The Magna Carta is 800 years old on 15 June 2015. It is impressive that such an old document should continue to inspire individuals and societies around the world. The principles it enshrines – equality before the law, limits to the arbitrary exercise of power, due and fair process for citizens – are timeless and remain utterly relevant today.
The Magna Carta has influenced many subsequent national and international documents, including the 1689 English Bill of Rights, the 1776 US Declaration of Independence, the 1791 US Bill of Rights, the 1948 Universal Declaration of Human Rights (UDHR), and the 1953 European Convention on Human Rights. The core principles were prominent in the minds of those of us who were negotiating the European Union Charter of Fundamental Rights in 1998-2000. Basic human rights have served to reinforce the rule of law and democracy, promoting prosperity and general quality of life, and strengthening what Prime Minister David Cameron has called the “golden thread” of good governance and effective, transparent and accountable institutions.
Human Rights are universal, as the UDHR makes clear. They are there for all of us and should be valued and defended. King John reluctantly signed the charter in Runnymede meadow. It was swiftly annulled. The noblemen themselves were hardly democrats as we would understand the word. But despite these inauspicious beginnings, the Magna Carta was revived and has become a hugely significant document. Most clauses are no longer on the statute book, but the principles behind the ones that do remain have been global game changers.

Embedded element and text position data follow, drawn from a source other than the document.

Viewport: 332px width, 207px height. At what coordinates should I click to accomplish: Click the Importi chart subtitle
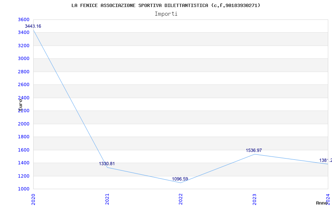click(x=166, y=14)
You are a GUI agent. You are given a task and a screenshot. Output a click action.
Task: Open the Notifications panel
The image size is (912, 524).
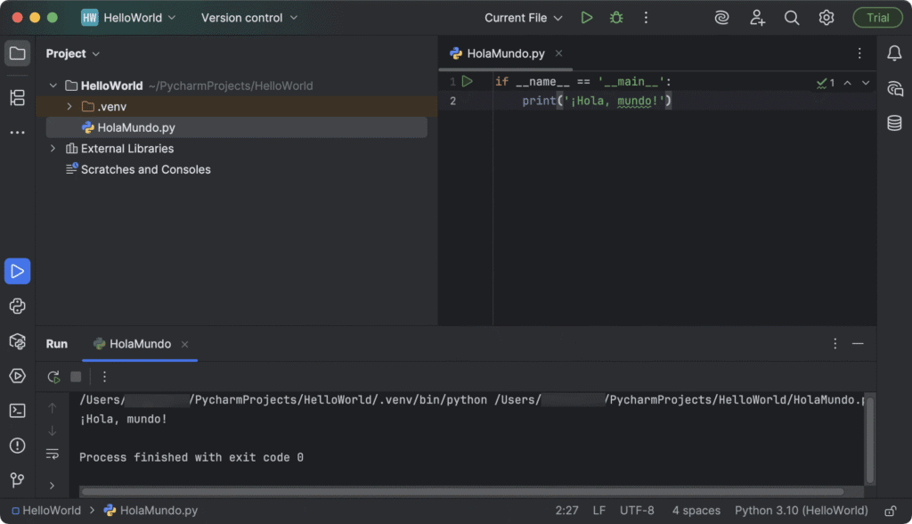pyautogui.click(x=894, y=53)
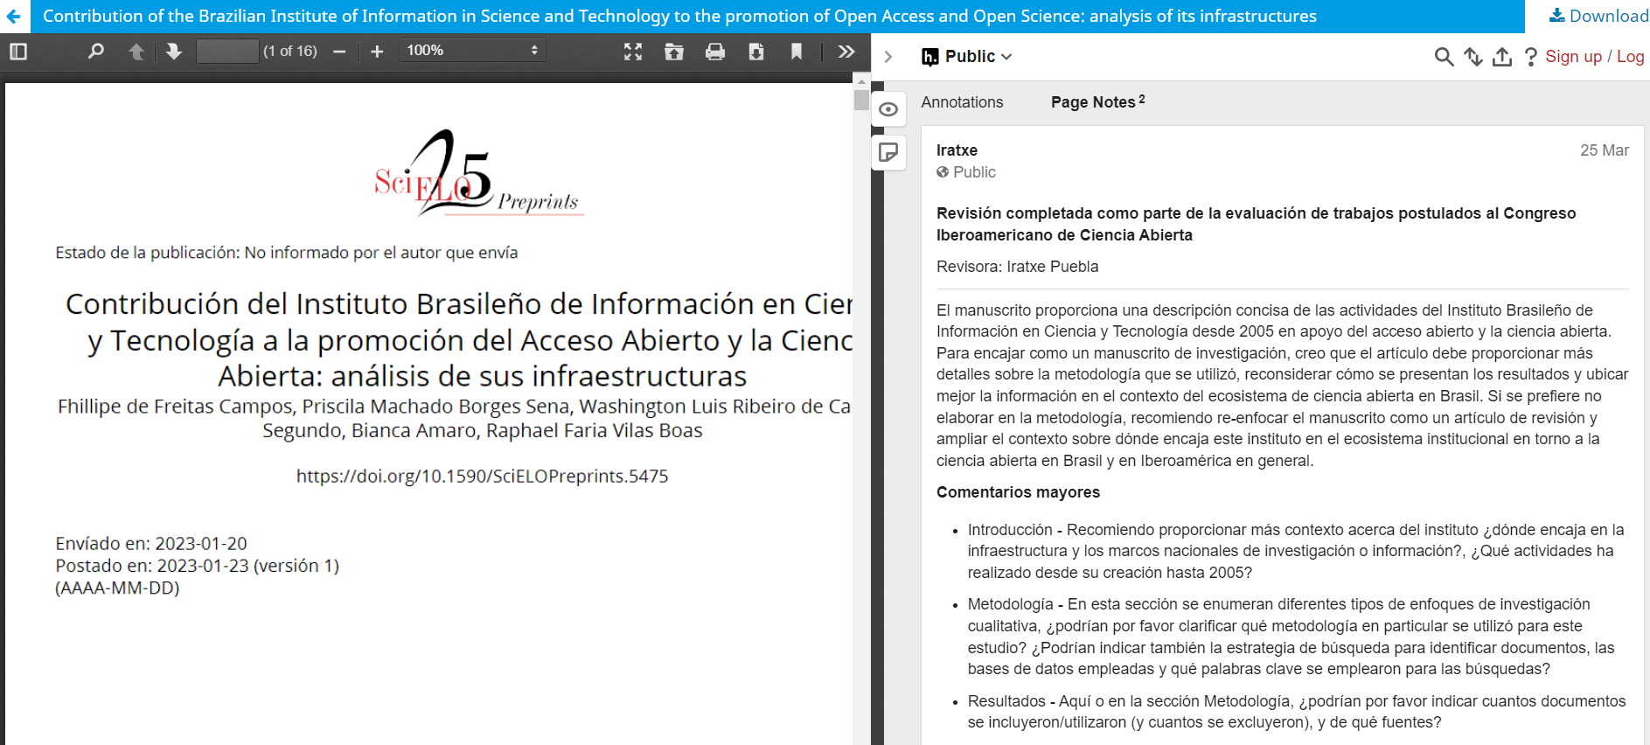
Task: Print the PDF document
Action: [x=715, y=52]
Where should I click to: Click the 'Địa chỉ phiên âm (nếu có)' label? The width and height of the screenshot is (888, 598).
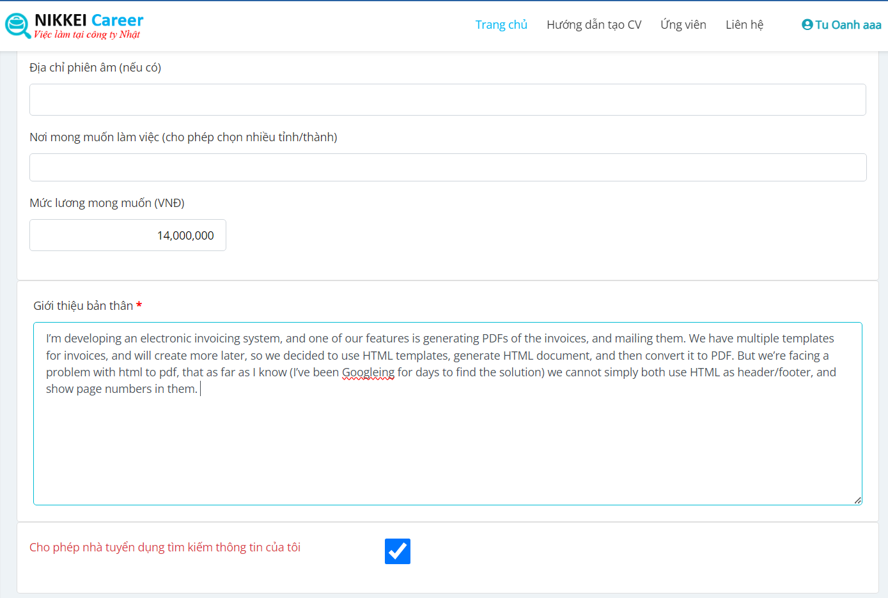coord(95,68)
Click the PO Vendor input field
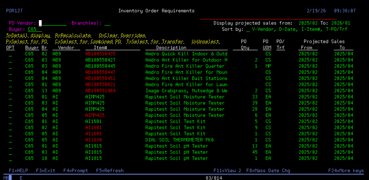This screenshot has height=180, width=369. coord(53,24)
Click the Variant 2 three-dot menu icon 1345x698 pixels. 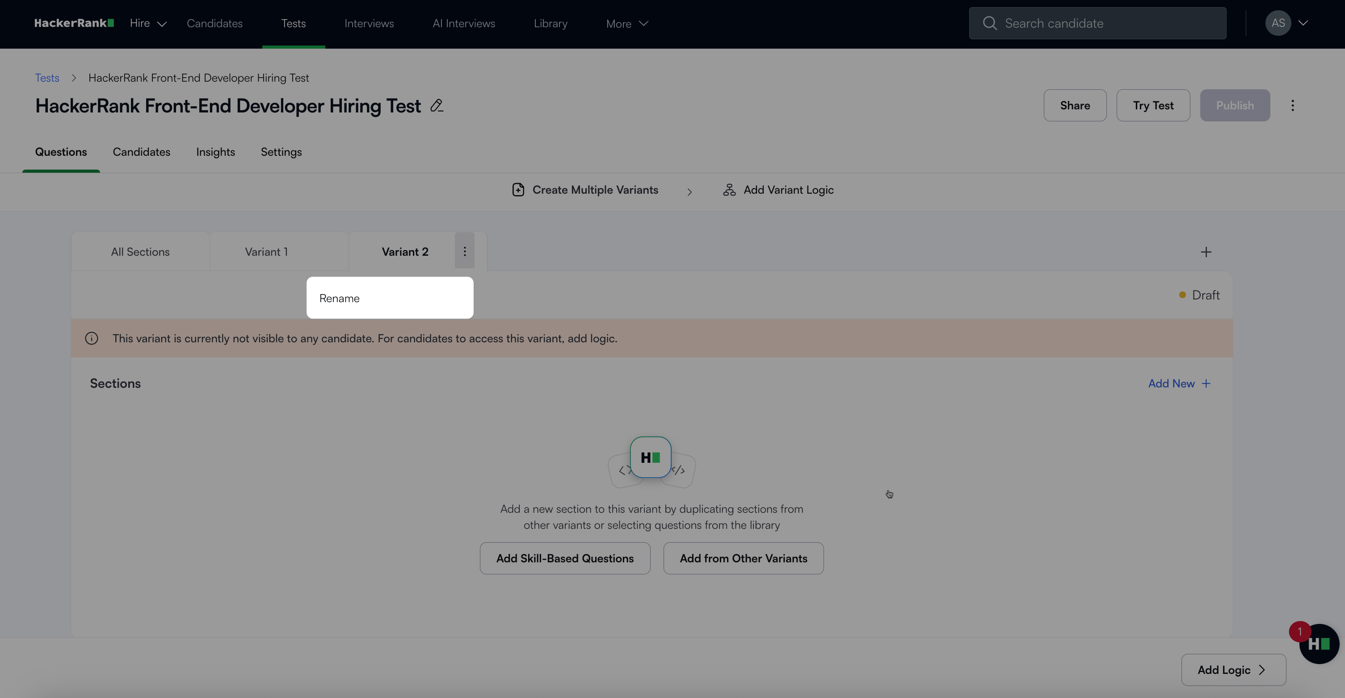coord(464,251)
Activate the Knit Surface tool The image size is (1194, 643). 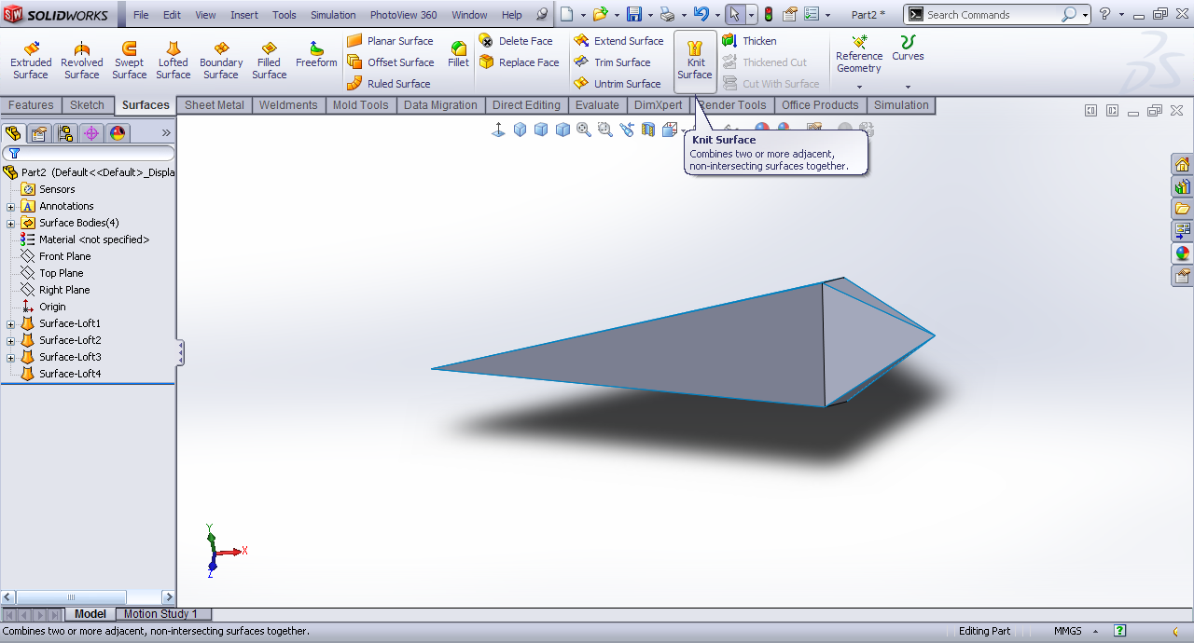[x=694, y=61]
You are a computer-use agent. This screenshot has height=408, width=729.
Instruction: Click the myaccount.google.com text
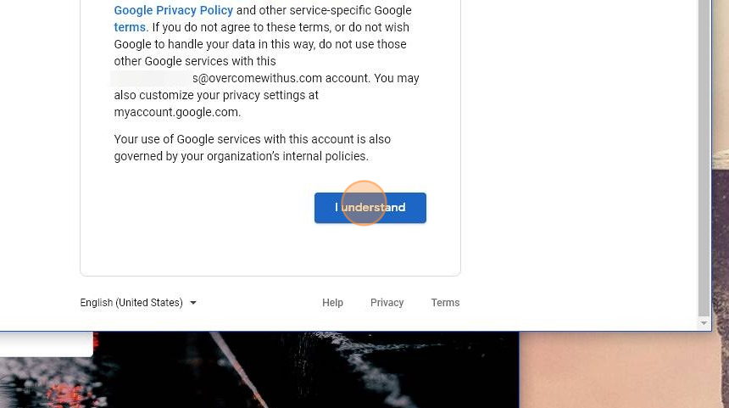(x=177, y=112)
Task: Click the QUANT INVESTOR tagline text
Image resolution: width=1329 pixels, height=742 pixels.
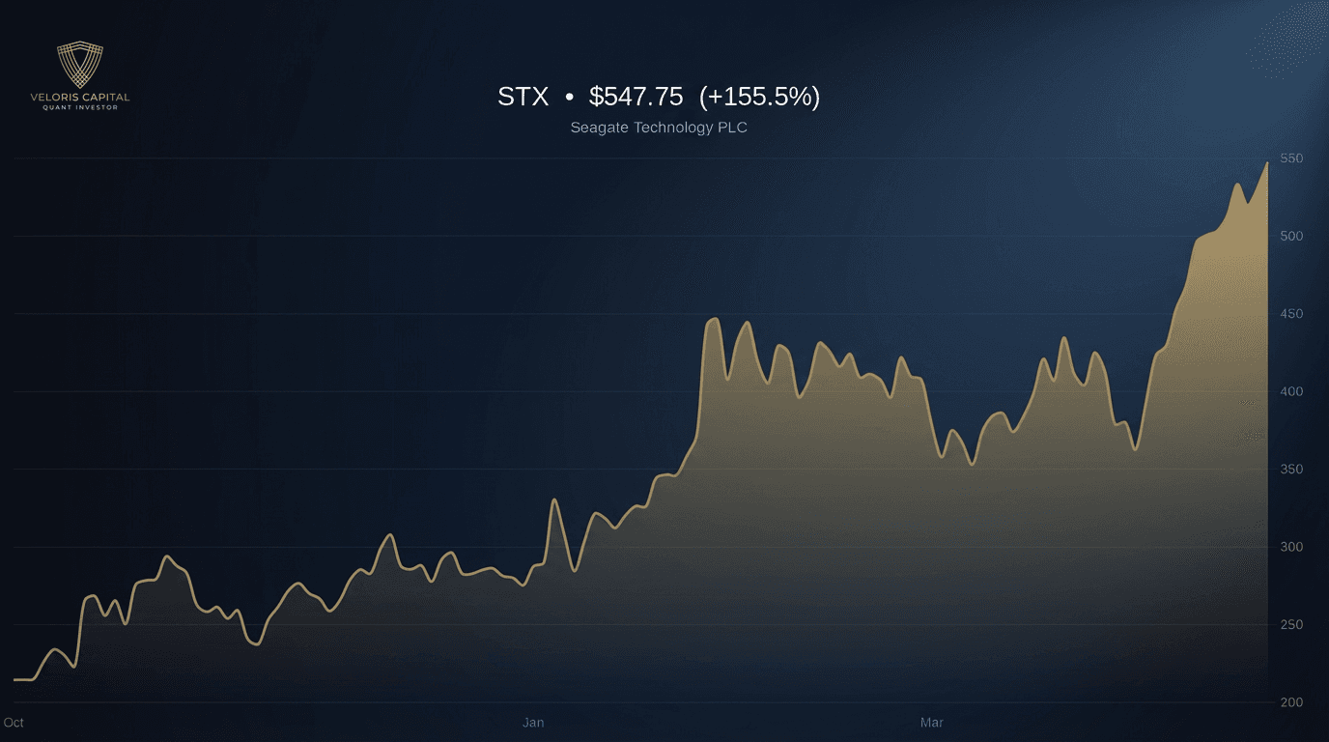Action: [x=81, y=106]
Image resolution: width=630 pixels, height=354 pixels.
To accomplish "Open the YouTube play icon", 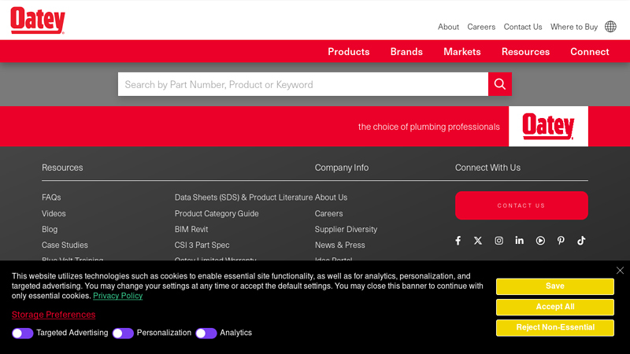I will [x=540, y=241].
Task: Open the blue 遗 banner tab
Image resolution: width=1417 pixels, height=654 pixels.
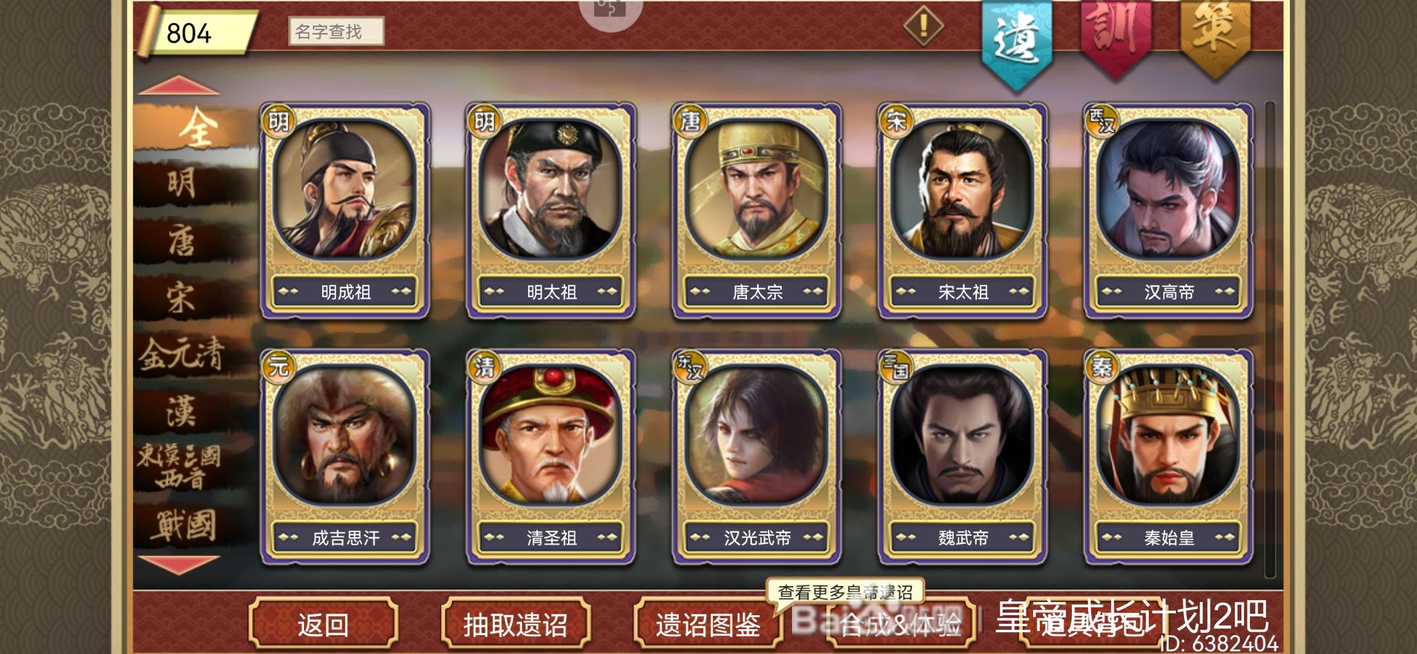Action: (x=1017, y=42)
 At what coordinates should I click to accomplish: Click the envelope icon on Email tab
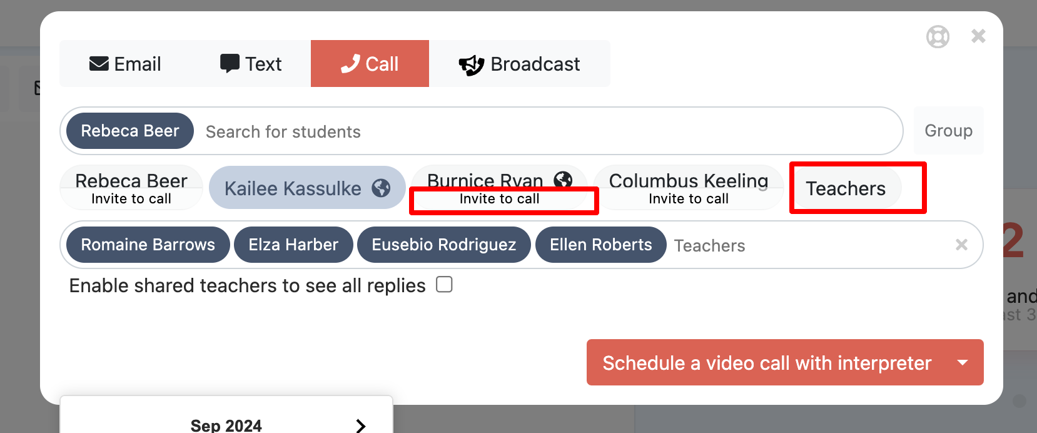coord(99,64)
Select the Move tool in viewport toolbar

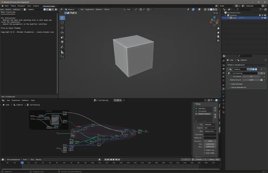[x=62, y=27]
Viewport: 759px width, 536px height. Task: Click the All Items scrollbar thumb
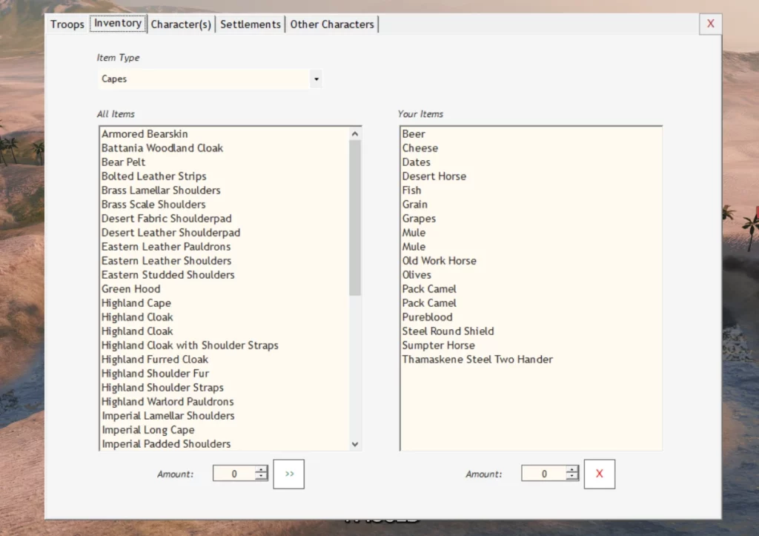[355, 218]

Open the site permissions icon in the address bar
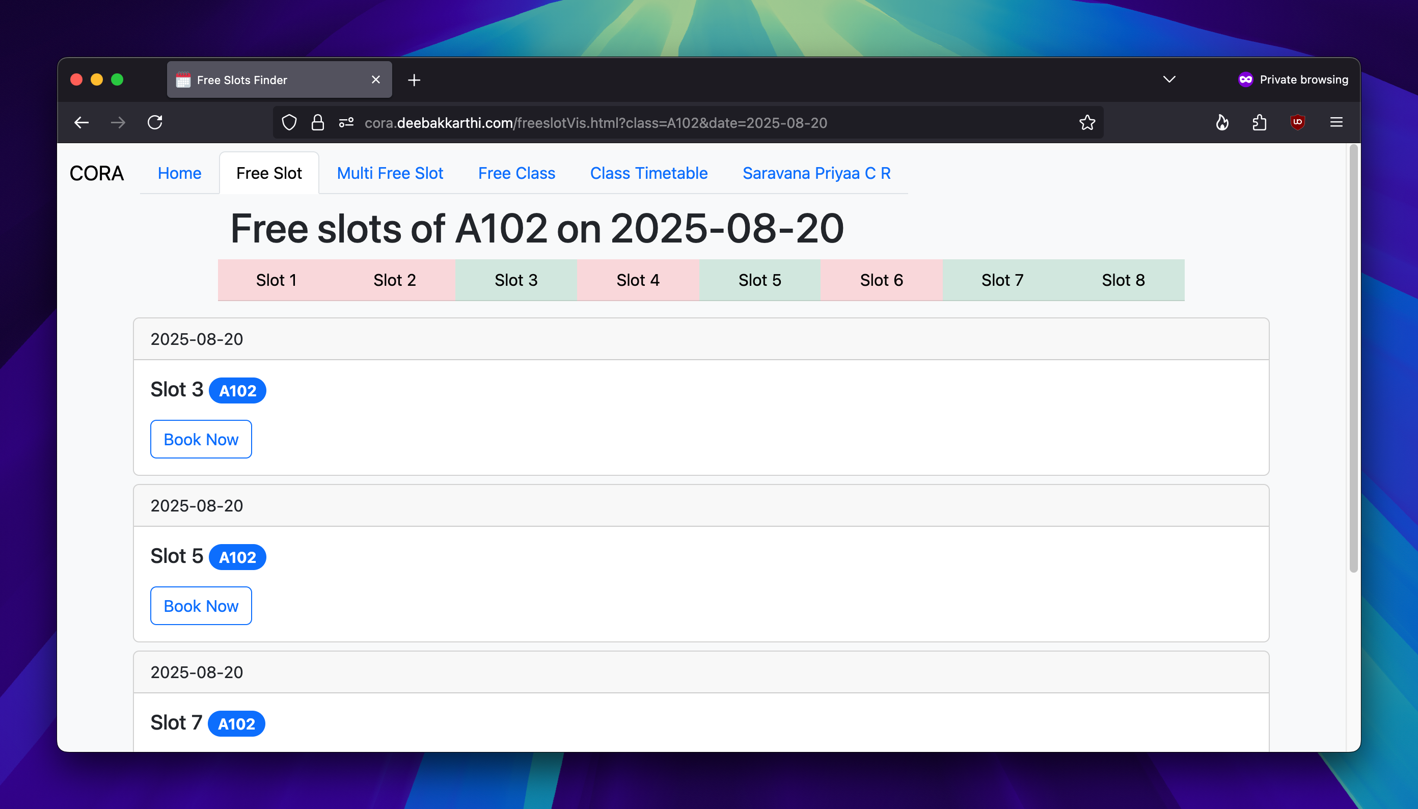tap(346, 122)
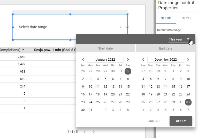198x138 pixels.
Task: Go to next month after January 2022
Action: (x=128, y=60)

The Magna Carta will be celebrated this year in the UK and in British Embassies around the world. Local communities such as Barnes in southwest London have made it a recurrent theme of events throughout 2015. Last month I visited the excellent Magna Carta exhibition in the British Library, which includes two of the four surviving original manuscripts. I bought two souvenir copies, which will have pride of place at this week’s Queen’s Birthday Party in Berne where the theme is “British Values, British Excellence”. A decade ago I presented my previous copy to an Uzbek human rights defender, who understood far better than most its continuing significance. Like many British Ambassadors I have been showcasing the Magna Carta in speeches, most recently in Locarno last weekend, and will be co-hosting a UK-Swiss event later in the year with leading legal experts from both countries. (I have even dusted off drafts of a novel set in 1215 which I have been writing since 2006 – but please don’t hold your breath!) I hope that people from Britain, Switzerland, Liechtenstein and many other countries will take part in the many activities commemorating a remarkable document, and the crucial values that it has promoted.